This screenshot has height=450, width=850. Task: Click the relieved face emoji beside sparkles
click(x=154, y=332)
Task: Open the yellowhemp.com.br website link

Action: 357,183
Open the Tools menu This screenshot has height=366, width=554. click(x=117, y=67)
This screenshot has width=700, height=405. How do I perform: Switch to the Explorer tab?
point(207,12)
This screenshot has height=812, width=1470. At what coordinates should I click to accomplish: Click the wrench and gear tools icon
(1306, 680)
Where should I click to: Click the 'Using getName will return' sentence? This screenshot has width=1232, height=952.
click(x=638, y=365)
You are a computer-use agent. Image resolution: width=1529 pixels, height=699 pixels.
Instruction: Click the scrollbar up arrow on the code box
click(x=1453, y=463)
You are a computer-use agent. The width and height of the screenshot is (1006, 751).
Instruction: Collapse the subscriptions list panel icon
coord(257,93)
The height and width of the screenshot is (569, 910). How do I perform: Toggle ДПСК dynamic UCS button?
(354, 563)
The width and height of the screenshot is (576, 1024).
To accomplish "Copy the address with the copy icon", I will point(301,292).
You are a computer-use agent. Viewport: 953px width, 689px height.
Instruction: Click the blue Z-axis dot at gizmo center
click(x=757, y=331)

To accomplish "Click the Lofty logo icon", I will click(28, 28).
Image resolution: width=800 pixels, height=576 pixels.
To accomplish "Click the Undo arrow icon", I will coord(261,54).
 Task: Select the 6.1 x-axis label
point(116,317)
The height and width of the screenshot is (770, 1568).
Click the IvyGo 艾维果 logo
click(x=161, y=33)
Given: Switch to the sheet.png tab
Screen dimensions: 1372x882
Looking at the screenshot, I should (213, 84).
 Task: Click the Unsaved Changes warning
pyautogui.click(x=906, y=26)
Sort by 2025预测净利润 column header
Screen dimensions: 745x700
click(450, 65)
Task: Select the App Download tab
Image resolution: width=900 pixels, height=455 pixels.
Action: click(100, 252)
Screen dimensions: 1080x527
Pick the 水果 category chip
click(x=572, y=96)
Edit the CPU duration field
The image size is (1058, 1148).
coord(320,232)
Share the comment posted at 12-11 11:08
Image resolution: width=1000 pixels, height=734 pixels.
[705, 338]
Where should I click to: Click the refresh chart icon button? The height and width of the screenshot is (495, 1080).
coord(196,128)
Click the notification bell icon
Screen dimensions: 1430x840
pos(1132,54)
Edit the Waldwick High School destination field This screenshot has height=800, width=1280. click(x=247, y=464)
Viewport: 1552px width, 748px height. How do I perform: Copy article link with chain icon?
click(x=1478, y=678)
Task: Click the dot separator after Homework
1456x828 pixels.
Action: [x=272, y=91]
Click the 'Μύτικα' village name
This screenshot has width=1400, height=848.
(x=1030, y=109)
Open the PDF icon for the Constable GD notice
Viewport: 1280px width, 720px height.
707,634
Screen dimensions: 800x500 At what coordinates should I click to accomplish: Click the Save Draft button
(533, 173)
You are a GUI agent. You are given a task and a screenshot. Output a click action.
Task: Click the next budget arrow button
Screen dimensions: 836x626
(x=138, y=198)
+--
In these lines, change every "button" to "control" and keep everything else the same.

This screenshot has height=450, width=850. Task: Click the relieved face emoji beside sparkles
click(x=154, y=332)
Task: Open the yellowhemp.com.br website link

Action: 357,183
Open the Tools menu This screenshot has height=366, width=554. click(x=117, y=67)
This screenshot has width=700, height=405. How do I perform: Switch to the Explorer tab?
point(207,12)
This screenshot has height=812, width=1470. At what coordinates should I click to accomplish: Click the wrench and gear tools icon
(1306, 680)
Where should I click to: Click the 'Using getName will return' sentence? This screenshot has width=1232, height=952.
click(x=638, y=365)
You are a computer-use agent. Image resolution: width=1529 pixels, height=699 pixels.
Instruction: Click the scrollbar up arrow on the code box
click(x=1453, y=463)
You are a computer-use agent. The width and height of the screenshot is (1006, 751).
Instruction: Collapse the subscriptions list panel icon
coord(257,93)
The height and width of the screenshot is (569, 910). How do I perform: Toggle ДПСК dynamic UCS control?
(354, 563)
The width and height of the screenshot is (576, 1024).
To accomplish "Copy the address with the copy icon", I will point(301,292).
You are a computer-use agent. Viewport: 953px width, 689px height.
Instruction: Click the blue Z-axis dot at gizmo center
click(x=757, y=331)

To accomplish "Click the Lofty logo icon", I will click(28, 28).
Image resolution: width=800 pixels, height=576 pixels.
To accomplish "Click the Undo arrow icon", I will coord(261,54).
 Task: Select the 6.1 x-axis label
point(116,317)
The height and width of the screenshot is (770, 1568).
Click the IvyGo 艾维果 logo
click(x=161, y=33)
Given: Switch to the sheet.png tab
Screen dimensions: 1372x882
Looking at the screenshot, I should (213, 84).
 Task: Click the Unsaved Changes warning
pyautogui.click(x=906, y=26)
Sort by 2025预测净利润 column header
Screen dimensions: 745x700
click(450, 65)
Task: Select the App Download tab
Image resolution: width=900 pixels, height=455 pixels.
Action: click(100, 252)
Screen dimensions: 1080x527
Pick the 水果 category chip
click(x=572, y=96)
Edit the CPU duration field
The image size is (1058, 1148).
coord(320,232)
Share the comment posted at 12-11 11:08
Image resolution: width=1000 pixels, height=734 pixels.
[705, 338]
Where should I click to: Click the refresh chart icon control? The height and width of the screenshot is (495, 1080).
coord(196,128)
Click the notification bell icon
Screen dimensions: 1430x840
pos(1132,54)
Edit the Waldwick High School destination field This screenshot has height=800, width=1280. click(x=247, y=464)
Viewport: 1552px width, 748px height. How do I perform: Copy article link with chain icon?
click(x=1478, y=678)
Task: Click the dot separator after Homework
1456x828 pixels.
Action: [x=272, y=91]
Click the 'Μύτικα' village name
This screenshot has width=1400, height=848.
(x=1030, y=109)
Open the PDF icon for the Constable GD notice
Viewport: 1280px width, 720px height.
707,634
Screen dimensions: 800x500 At what coordinates should I click to accomplish: Click the Save Draft control
(533, 173)
You are a GUI agent. You are given a task and a screenshot. Output a click action.
Task: Click the next budget arrow control
Screen dimensions: 836x626
(x=138, y=198)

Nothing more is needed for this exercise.